Yuan Jiang is a senior staff engineer leading the storage engine team for the Interactive Analytics product at Alibaba. At Big Data Tech Warsaw Summit 2020, he told a story of a large-scale real-time data warehouse product developed in-house. He talked solutions for a real-time data warehouse, its architecture, and typical scenarios.
What is Interactive Analytics service, and is it available for the general public?
It is a sub-second real-time data warehouse. It offers the ability to analyze a massive amount of data interactively, and it is fully compatible with PostgreSQL. We combined large scale Computational Storage – low cost, high performance, and high availability with highly-performed ingestion and query that offers low latency, high throughput, and high concurrency.
Interactive Analytics is widely used inside Alibaba. It is adopted internally by Search, Recommendation, and Ads products and also is available in AliCloud. Lots of customers use it as a private cloud. The public cloud is in the beta stage. It is available in Chinese. We are actually in the process of translating it to English, and we plan general availability in a couple of months.
What are the primary technology highlights of Interactive Analytics?
The goal was to build a low cost for user, large scale computational storage. It is serverless, and user doesn’t have to worry about buying servers and the standard set of things. We will take care of that, and it’s low-cost. It’s a cloud-native so we can do a separation of compute and storage and also unify the storage from both streaming processing and batch processing. For the engineering effort, we build a C++ Native Execution Engine and Query Optimizer and also a storage engine.
Why did the company decide to build this service from the ground up?

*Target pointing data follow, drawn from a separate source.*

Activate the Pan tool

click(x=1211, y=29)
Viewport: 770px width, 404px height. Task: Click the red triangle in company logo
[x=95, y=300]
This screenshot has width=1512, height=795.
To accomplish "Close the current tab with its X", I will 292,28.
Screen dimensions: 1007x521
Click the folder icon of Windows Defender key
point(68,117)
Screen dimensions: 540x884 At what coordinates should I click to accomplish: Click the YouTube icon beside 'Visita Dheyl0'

We were looking for a product for simple queries. But there was nothing on the market. First, at Alibaba, there were internal talks about some existing computational storage systems, mainly open source products. We took a close look at Apache databases – HBase and Cassandra. They are suitable for highly concurrent, simple queries. They are also called NoSQL databases, but today often they have some SQL layers – at HBase, they have Apache Phoenix, and Cassandra has CQL. Internally you have a straightforward interface, so it’s very suitable for simple queries. We also looked at products like Druid and Apache Kudu. Actually, Druid is the system that we used inside Alibaba before we build Interactive Analytics. They are not suitable for simple queries. They are best for complex big scans. And we wanted to create a system to support both scenarios.
But you also decided to use some existing systems for this product?
Before we do the system, we had to make a decision: should we build our own client system, so the user writes the new code to deal with it? We decided that it’s not good for the user to adopt a new system. It’s actually really hard, so we looked at the existing systems. We found that we can just leverage the PostgreSQL system to do that. It’s already widely used, and there are lots of tools. We have a command line, clients, and Tableau. So you will speed up the adoption rate.
What was the main challenge for the Interactive Analytics team?
Alibaba is the biggest e-commerce company in China. It has close to 1 bln customers. So every day we have a lot of data coming. We just needed extreme performance. So in every component in our system, we want to get the best performance. That is why we support row-oriented and column-oriented storage.
We have vectorization in query execution, high concurrency, and we efficiently use compute resources.
We use C++ to make sure stable low latency; we cost-base query optimize and leverage the character of storage. We have highly efficient resource management and scheduling service.
What are the typical business scenarios for the service?
The first typical business scenario is online processing, real-time A/B testing. We start at the activity logs the user clicks, and it goes through the internal DataHub. Then you go through the real-time compute – inside Alibaba, we use the enhanced version of Flink. It offers performance ten times higher than open-source Apache Flink, and five to ten times higher than Apache Spark for some performance metrics. Then the data goes to the Interactive Analytics, and immediately it can be used for real-time reporting and also customer computer models to analyze user behavior.
The second business scenario is offline processing acceleration. We have MaxCompute. It is Alibaba’s version of the MapReduce system. It offers more performance and more scale than the existing open-source version of Apache Hive. So user store the data in MaxCompute. It’s a MapReduce job to get the result. However, they have high latency. So if the user wants to speed up to get the quick response, we can ingest part of the Maxcompute data and then use some other tool like Tableau, SmartBI, Fine Report, Quick BI or Data Service to use it immediately.
The third scenario is when we want to combine offline processing and data streaming processing data into one place so that it can immediately be used in the dashboard and real-time reporting and online application.
So, in summary, the scenarios we try to support are dashboard, real-time BI reporting, user profiling, and monitoring, and alerting. The system we build has already been used inside Alibaba for e-commerce, IoT, and the financial department. It is also used outside our organization. We sold it for some customers as a private cloud to use it in the area of Public Safety.